25. The method of claim 1 or claim 2, wherein the compound comprises a chemical group selected from the group consisting of hydrogen, alkyl, alkoxy, phenoxy, alkenyl, alkynyl, phenylalkyl, hydroxyalkyl, haloalkyl, aryl, arylalkyl, alkyloxy, alkylthio, alkenylthio, phenyl, phenylalkyl, phenylalkylthio, hydroxyalkyl-thio, alkylthiocarbbamylthio, cyclohexyl, pyridyl, piperidinyl, alkylamino, amino, nitro, mercapto, cyano, hydroxyl, a halogen atom, halomethyl, an oxygen atom (forming a ketone or N-oxide) and a sulphur atom (forming a thione).

26. The method of claim 1 or claim 2, wherein the compound is a polypeptide comprising at least a sequence of at least 4 amino acids.

27. The method of claim 1, wherein the modulation is a decrease of an activity of the target protein.

28. The method of claim 1, wherein the modulation is an increase of an activity of the target protein.

29. The method of claim 2, wherein the modulation is a decrease of the interaction between the target protein and the biomolecule, or a fragment thereof.

30. The method of claim 2, wherein the modulation is an increase in the interaction between the target protein and the biomolecule, or a fragment thereof.

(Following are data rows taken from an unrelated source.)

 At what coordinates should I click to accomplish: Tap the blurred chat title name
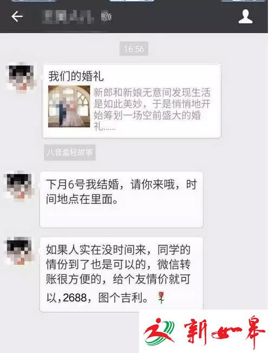(68, 17)

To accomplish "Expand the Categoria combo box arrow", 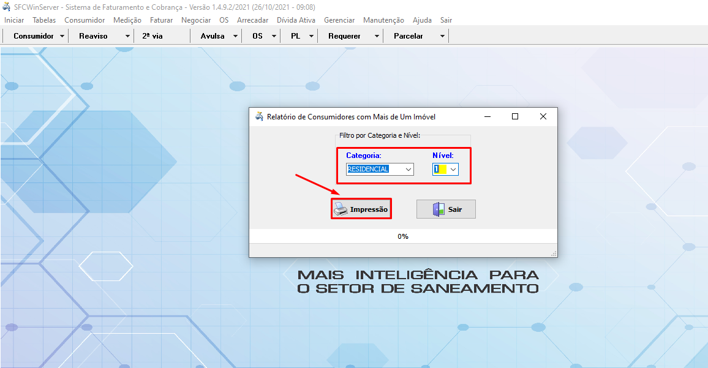I will point(408,169).
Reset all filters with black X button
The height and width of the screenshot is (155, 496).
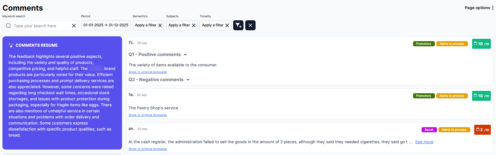tap(250, 25)
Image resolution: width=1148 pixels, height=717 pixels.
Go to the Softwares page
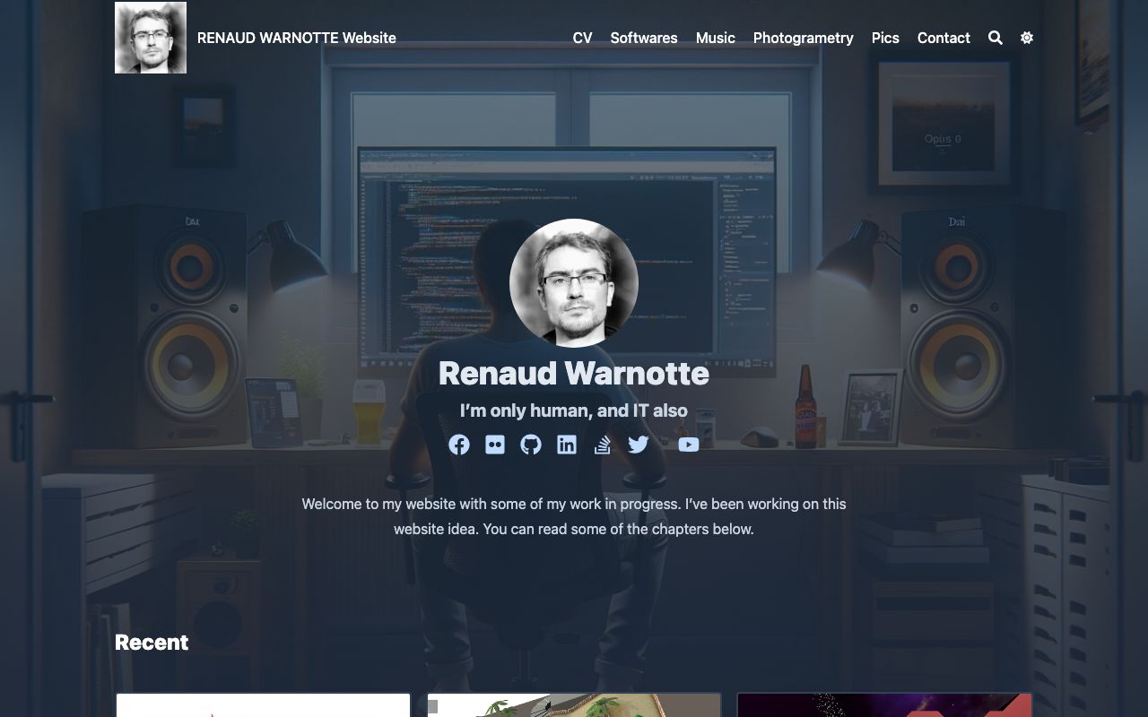coord(644,38)
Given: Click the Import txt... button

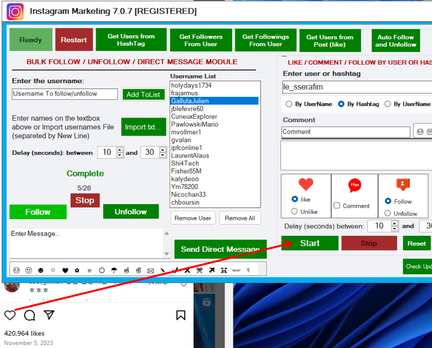Looking at the screenshot, I should (143, 127).
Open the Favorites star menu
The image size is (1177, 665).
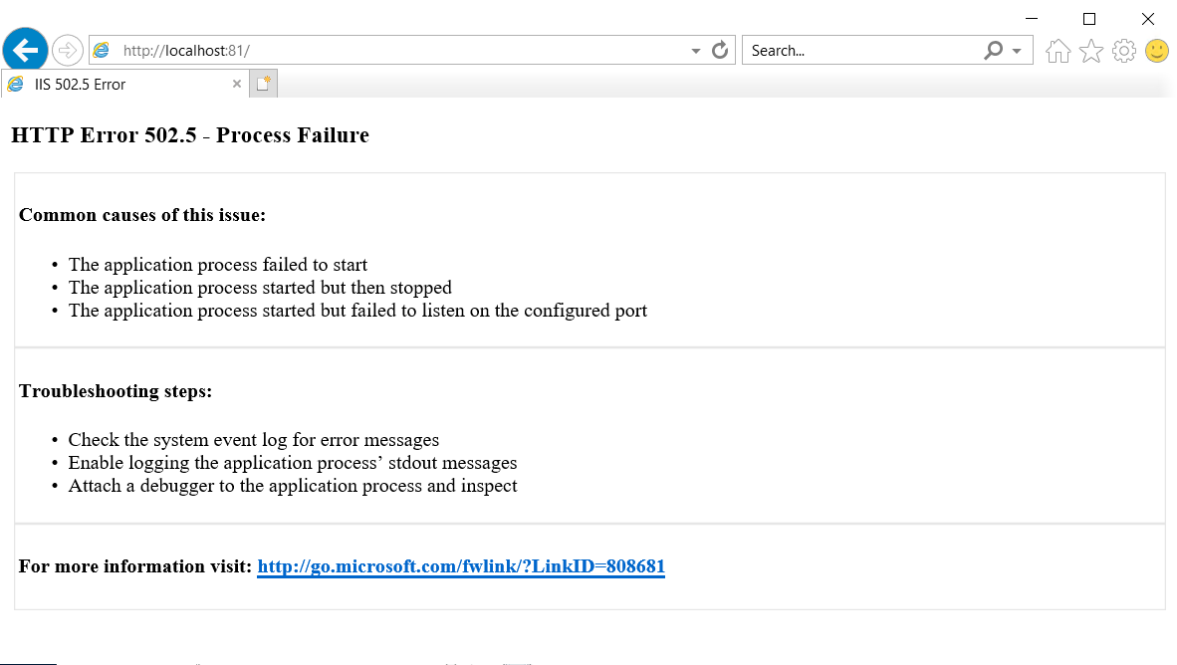click(x=1091, y=51)
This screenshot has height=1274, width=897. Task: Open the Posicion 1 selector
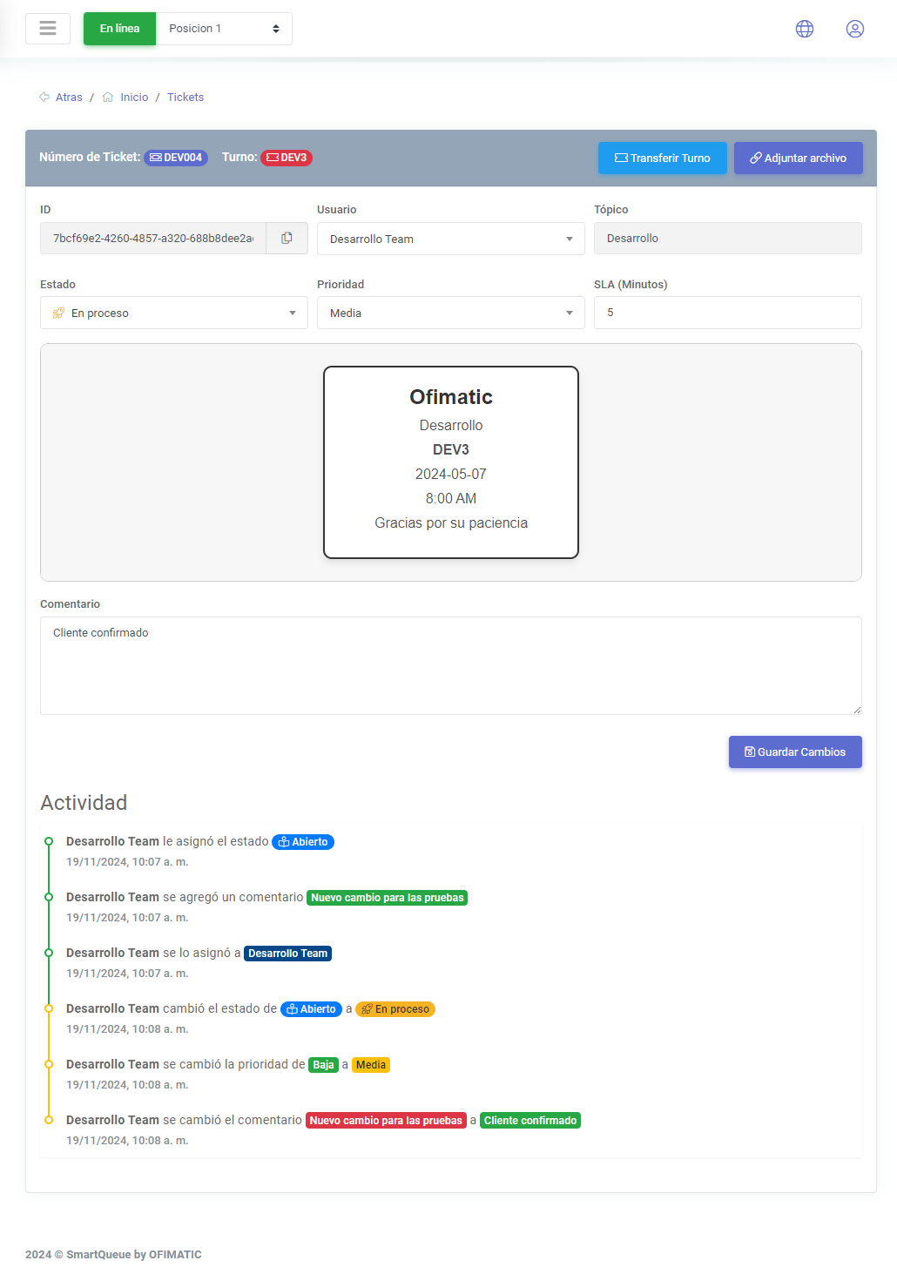click(x=224, y=29)
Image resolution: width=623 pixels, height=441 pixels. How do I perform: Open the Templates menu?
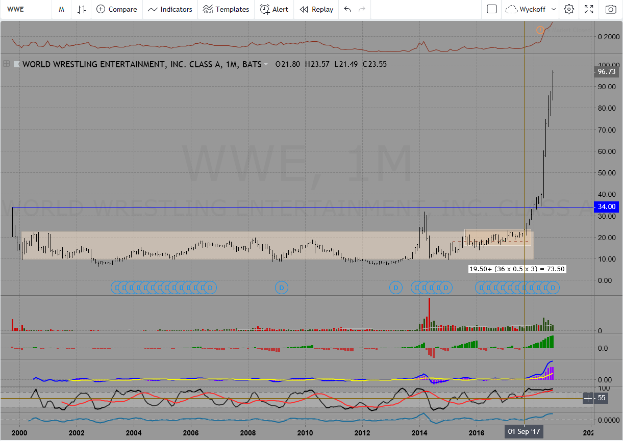click(x=226, y=9)
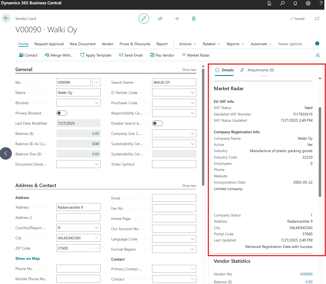Click the Show on Map link
The height and width of the screenshot is (284, 326).
[x=28, y=258]
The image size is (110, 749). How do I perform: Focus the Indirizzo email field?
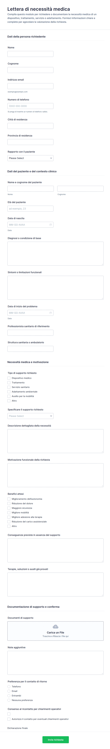point(30,86)
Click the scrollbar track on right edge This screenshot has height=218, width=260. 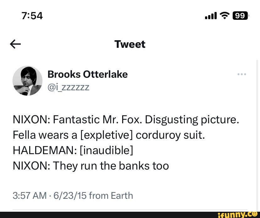tap(257, 135)
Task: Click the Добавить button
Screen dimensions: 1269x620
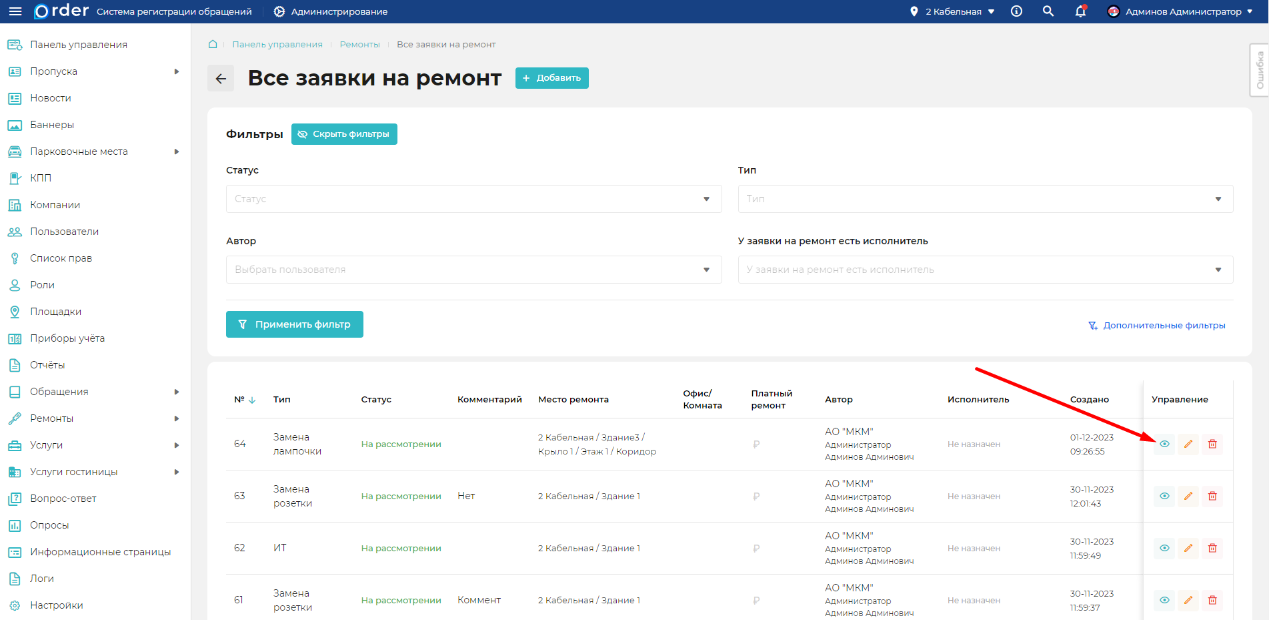Action: point(551,78)
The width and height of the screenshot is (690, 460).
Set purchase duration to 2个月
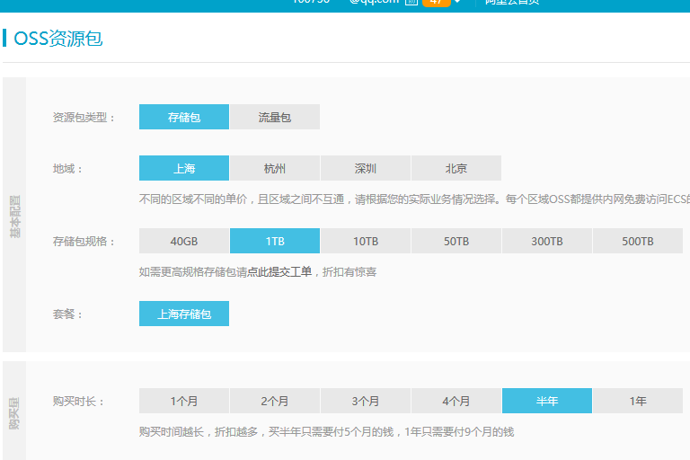click(x=275, y=401)
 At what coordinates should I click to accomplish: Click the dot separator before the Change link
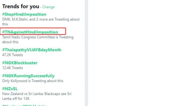coord(41,7)
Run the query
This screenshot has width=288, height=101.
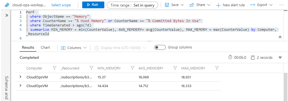[93, 5]
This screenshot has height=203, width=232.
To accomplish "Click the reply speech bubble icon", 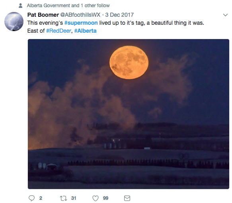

31. A method of computer-assisted identification of a compound that modulates an interaction between a target protein and an alpha helix biomolecule, wherein the alpha helix biomolecule is a binding partner of the target protein, the method comprising: (a) providing an X-ray structure of the target protein in complex with an alpha helix biomolecule, wherein the complex between the target protein and the alpha helix biomolecule comprises one or more non-covalent interactions,(b) performing a long timescale molecular dynamics of the structure using an explicit-solvent classic simulation(c) identifying at least one cleft formed on the target protein of step (a) using SiteMap or manual visual inspection, and(d) performing virtual screening to identify at least one compound that binds to at least one of the clefts of step (c) using the Glide SP 2008 docking algorithm.